**TASK LIST**.
a) In the 2019 Jeep Wrangler review, how much horsepower does the standard 3.6-liter V6 make?
b) Reproduce word for word the passage of the Jeep Wrangler review, starting with "The standard engine" and going on through "hwy/20 mpg combined.".
c) Pick up the Jeep Wrangler review after its last sentence and write the next part.
##### SELECTED EXTRACT #####
Replacing an automotive icon can be a tough task. Fix what needs fixing, enhance what needs enhancing, but don’t change so much that you alter what made it an icon in the first place. The 2019 Jeep Wrangler is a textbook example of how to do it right. Now in its second year since it was completely redesigned, the new Wrangler JL generation satisfies everything a Jeep lover loves, while making this hardcore off-roader more comfortable and livable for those with softer core requirements.
Though the styling is instantly recognizable, the axles still solid and the multiple roof designs still removable, everything was meticulously reworked or reimagined to create a better Jeep Wrangler. Take the new Sunrider soft-top roof, for instance. Long a royal pain, not only is it easier to remove, but it provides many more options than just “raised” and “lowered” to manage airflow and sunshine for your preferred driving experience. And speaking of which, being behind the Wrangler’s wheel is made better entirely thanks to improved steering, a more civilized ride, a new fuel-efficient turbocharged engine option and a new 8-speed automatic transmission. And yes, you can still get a manual. See the 2019 Jeep Wrangler models near you
Now, for good and bad, these updates haven’t turned the Wrangler into some cushy family crossover. It’s still louder, rougher and more cumbersome on-road with fewer airbags. It won’t be for everyone, but that’s OK. This icon doesn’t need to be.
What’s New for 2019?
After being completely redesigned last year, there are no changes to the new JL Wrangler. However, there is a new Advanced Safety Group that features adaptive cruise control and forward-collision warning.
What We Like
Go-anywhere off-road capabilities; distinctive style and driving experience; multiple engine choices; unique body style; clever convertible roof choices
What We Don’t
Still crude in comparison to crossovers and less rugged SUVs, with more noise and cumbersome handling; few airbags
At the time of this writing, there are two engines available for the 2019 Wrangler. A third, fuel-sipping turbodiesel will eventually be available.
The standard engine is a 3.6-liter V6 good for 285 horsepower and 260 lb-ft of torque. Estimated fuel economy with the standard 6-speed manual transmission is 17 miles per gallon city, 23 mpg highway and 19 mpg combined. The optional 8-speed automatic gets a bit better at 18 mpg city/23 mpg hwy/20 mpg combined.
Optional on all Wrangler models is a 2.0-liter turbocharged 4-cylinder good for 270 hp and 295 lb-ft of torque. It comes only with the automatic and returns considerably better fuel economy: 23 mpg city/25 mpg hwy/24 mpg combined in the 2-door Wrangler and 22 mpg city/24 mpg hwy/22 mpg combined in the 4-door Wrangler. Now, it does require premium fuel, but it’ll still save you an estimated $200 per year in fuel, or $1,000 over the course of five years.
Standard Features & Options
The 2019 Jeep Wrangler is available in 2-door and 4-door configurations, both of which are offered in Sport, Sport S and Rubicon trim levels. The 4-door adds the more feature-rich and comfort-oriented Sahara trim level.
##### LISTED RECORDS #####
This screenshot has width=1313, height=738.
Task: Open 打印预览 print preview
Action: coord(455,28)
#####
##### LISTED RECORDS #####
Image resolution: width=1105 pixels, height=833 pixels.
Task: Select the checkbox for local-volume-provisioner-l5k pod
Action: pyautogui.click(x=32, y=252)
#####
**RESULTS**.
a) 285 horsepower

b)
The standard engine is a 3.6-liter V6 good for 285 horsepower and 260 lb-ft of torque. Estimated fuel economy with the standard 6-speed manual transmission is 17 miles per gallon city, 23 mpg highway and 19 mpg combined. The optional 8-speed automatic gets a bit better at 18 mpg city/23 mpg hwy/20 mpg combined.

c)
The Wrangler Sport trim comes standard with the 3.6-liter V6, 6-speed manual transmission, Command-Trac part-time 4WD, 17-inch steel wheels, all-season tires, skid plates, hill-start assist, fog lights, a backup camera, a height-adjustable driver seat, a tilt-telescopic steering wheel, cruise control, a 5-in touchscreen, a USB port and an 8-speaker audio system. Air-conditioning is optional on the 2-door, but is included on the Wrangler 4-door.
The Sport S adds power locks, mirrors and windows, plus 17-in alloy wheels, keyless entry and a security alarm. It also opens the door to some options. These include the Convenience Group (remote ignition and a universal garage opener) and Technology Group (dual-zone automatic climate control, a 7-in Uconnect touchscreen interface, an instrument cluster display and satellite radio). A limited-slip rear differential is optional on both Sport and Sport S.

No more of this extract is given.